Verdict: The Go-To Mainstream Internal SSD

The Samsung SSD 990 EVO proved a capable performer among mainstream PCIe 4.0 internal SSDs in our testing, with generally excellent scores in our PCMark 10 benchmarking, which measures an SSD’s speed in performing various workaday tasks. It has the warranty, software, and security features that we have come to expect from Samsung’s SSDs. The drive’s DRAM-less architecture keeps its price down, the heat spreader keeps it cool, and it is very energy-efficient.

Samsung makes a point of noting the SSD 990 EVO’s PCIe 5.0 compatibility in its labeling and marketing. We put it through its paces on both our PCIe 4.0 and PCIe 5.0 testbeds, and it performed slightly better on one of our tests when running in the PCIe 5.0 slot. However, it can only use two of the slot’s four lanes, and its overall performance is typical of a mainstream PCIe 4.0 SSD, whichever interface you are actually running it over.

Samsung SSD 990 EVO: Bottom

(Credit: Joseph Maldonado)

If you decide to take on the considerable expense of buying or building a Gen 5 rig, you should spring for a high-performance native PCIe 5.0×4 drive to get the most out of it. Sure, if you have a 990 EVO kicking around, and a desktop PC with an unused PCIe 5.0 slot, by all means use it, at least until you can upgrade your SSD. Or fill the slot with any decent PCIe 4.0 SSD—they should also work.

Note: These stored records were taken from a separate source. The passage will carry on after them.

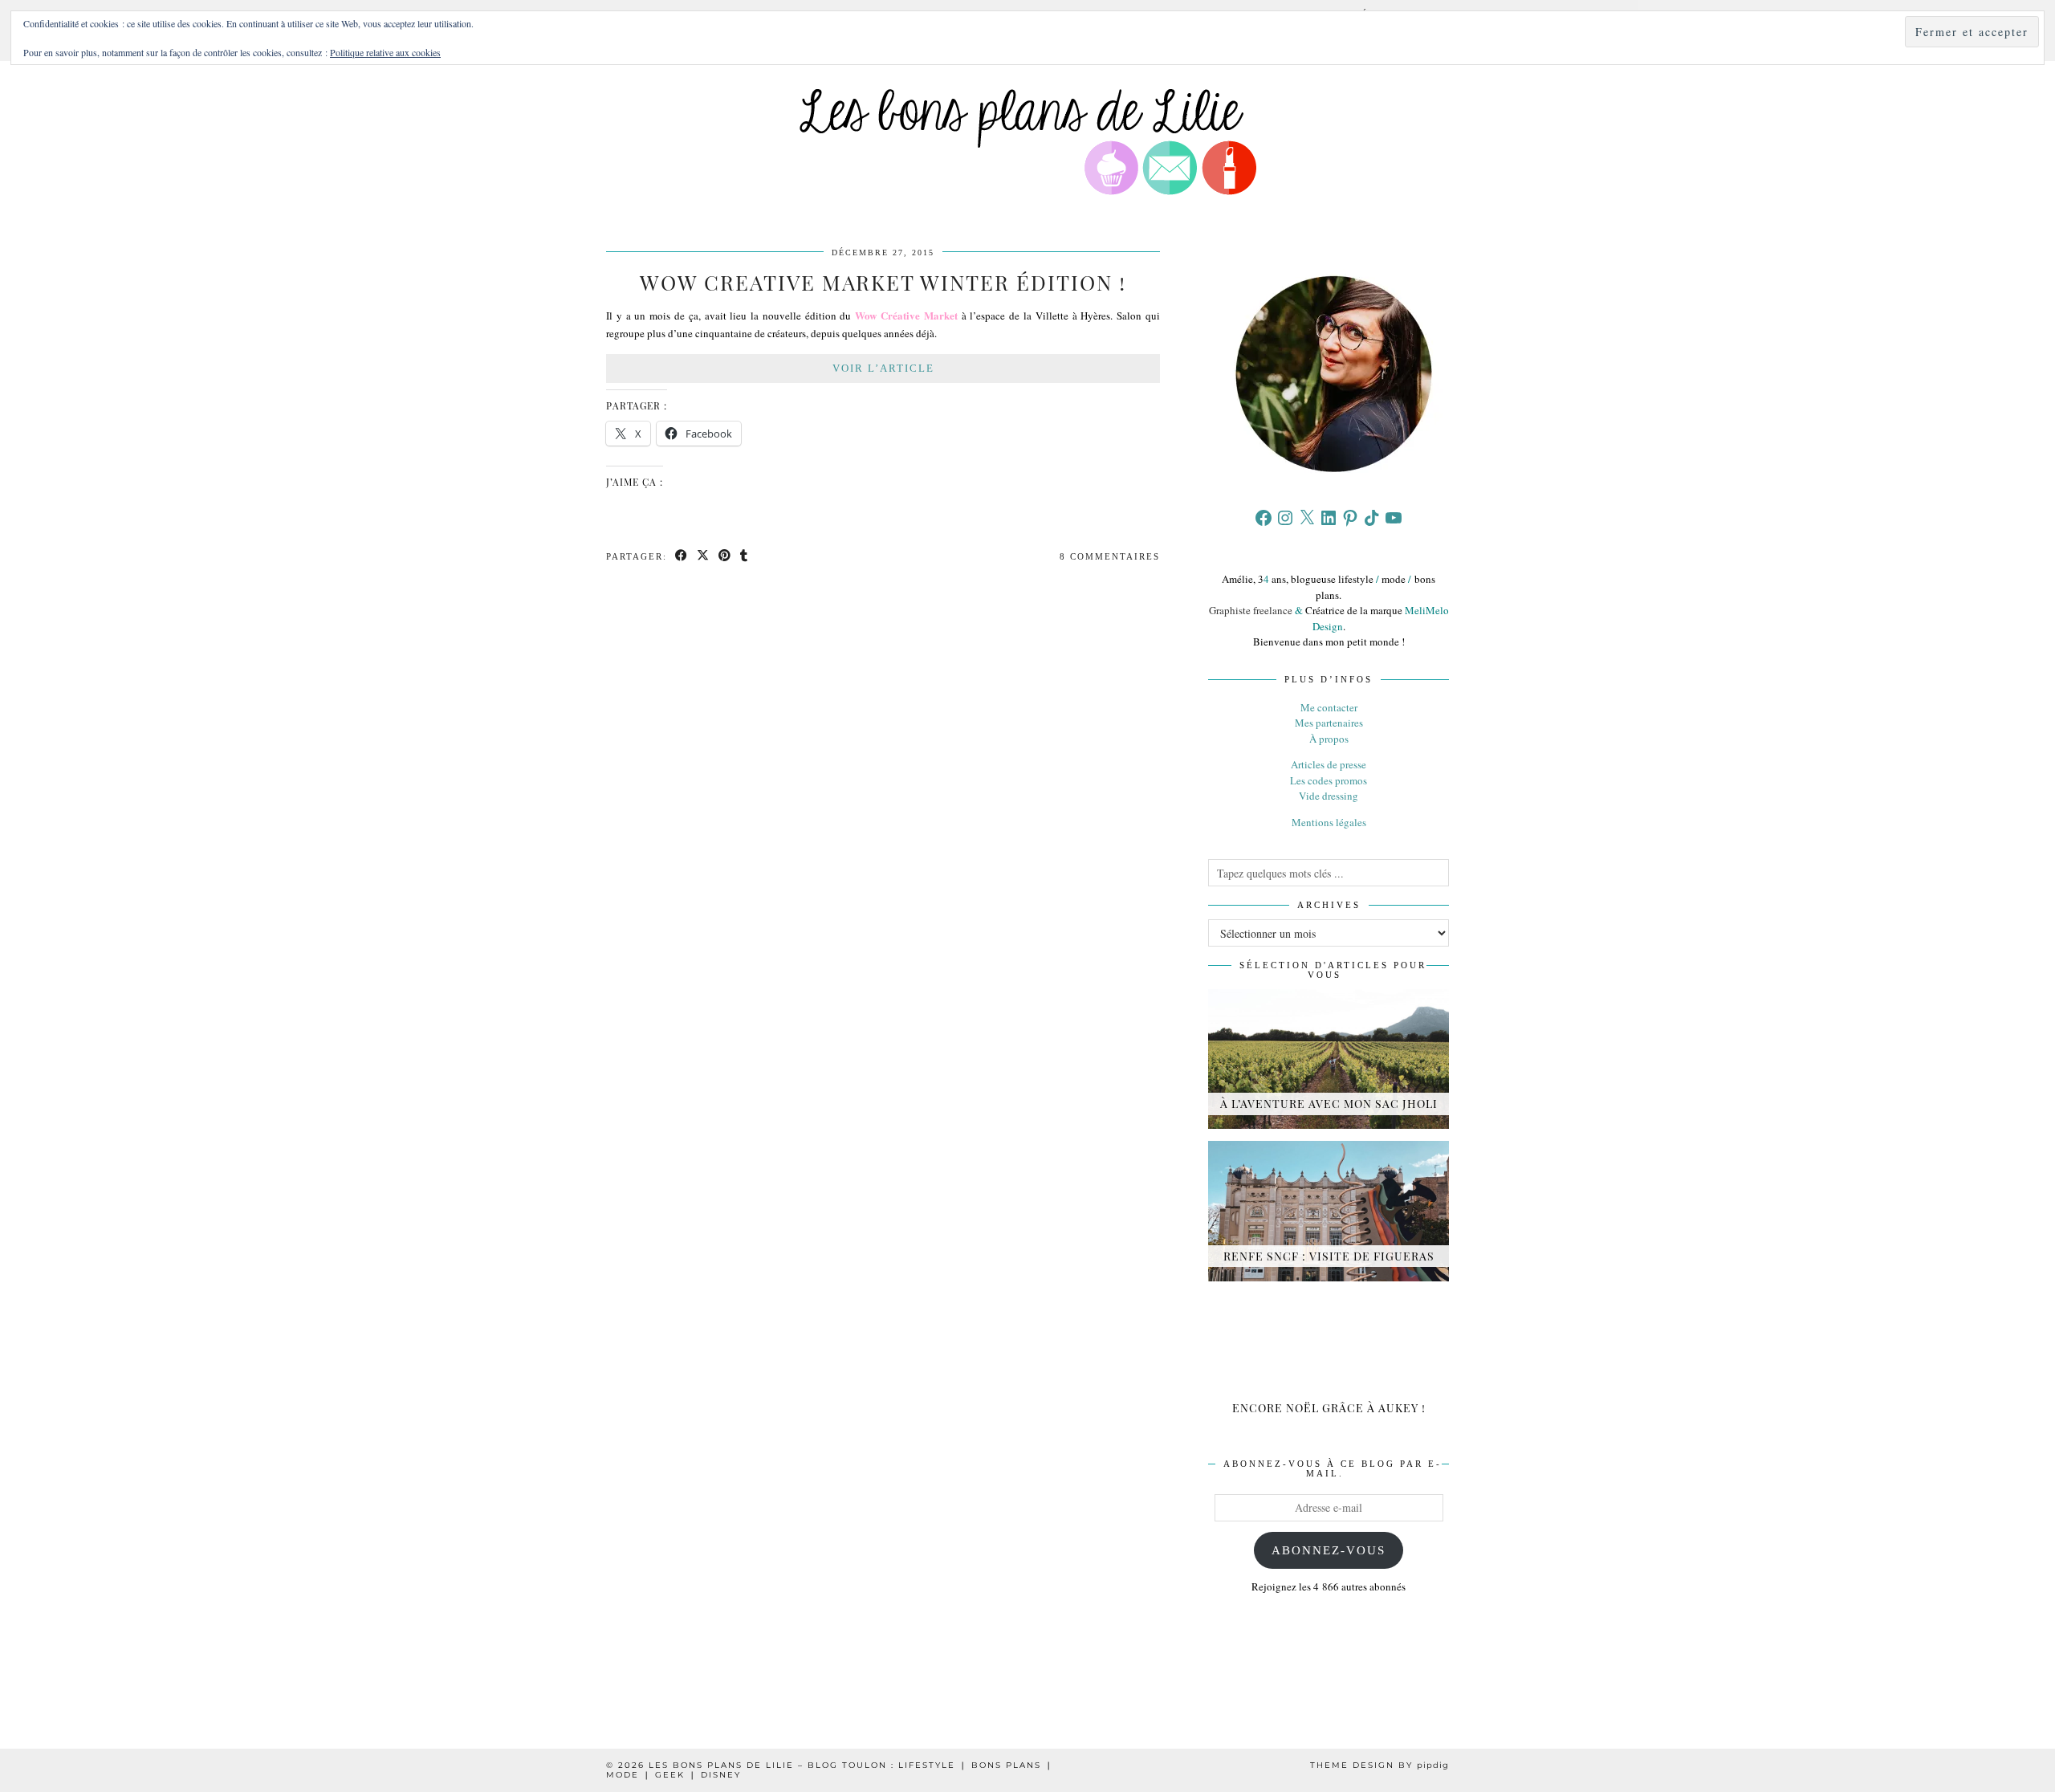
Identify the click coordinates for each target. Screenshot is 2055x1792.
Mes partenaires (1329, 722)
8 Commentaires (1110, 556)
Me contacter (1328, 707)
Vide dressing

But enough about what the Samsung SSD 990 EVO isn’t. We see it as a fine mainstream PCIe 4.0 SSD, good for general home or business storage needs. Its throughput scores fell well short of the Crucial P5 Plus, a previous Editors’ Choice winner, and it couldn’t meet its own sequential write-speed rating, but it bested the Crucial on PCMark 10 Overall and nearly all the trace tests. It also matches the P5 Plus in warranty length, software, and security. With the P5 Plus now at the end of its life, the SSD 990 Evo becomes our latest Editors’ Choice pick for mainstream internal M.2 SSDs.


  • Supports AES 256-bit full-disk hardware encryption

  • TCG/Opal V2.0 security compliant

  • Heat-spreader label minimizes throttling

  • Five-year warranty


The Bottom Line

The SSD 990 EVO is an excellent-value mainstream M.2 internal SSD, with whizzy performance and the class-leading warranty, software, and security that you’d expect from Samsung.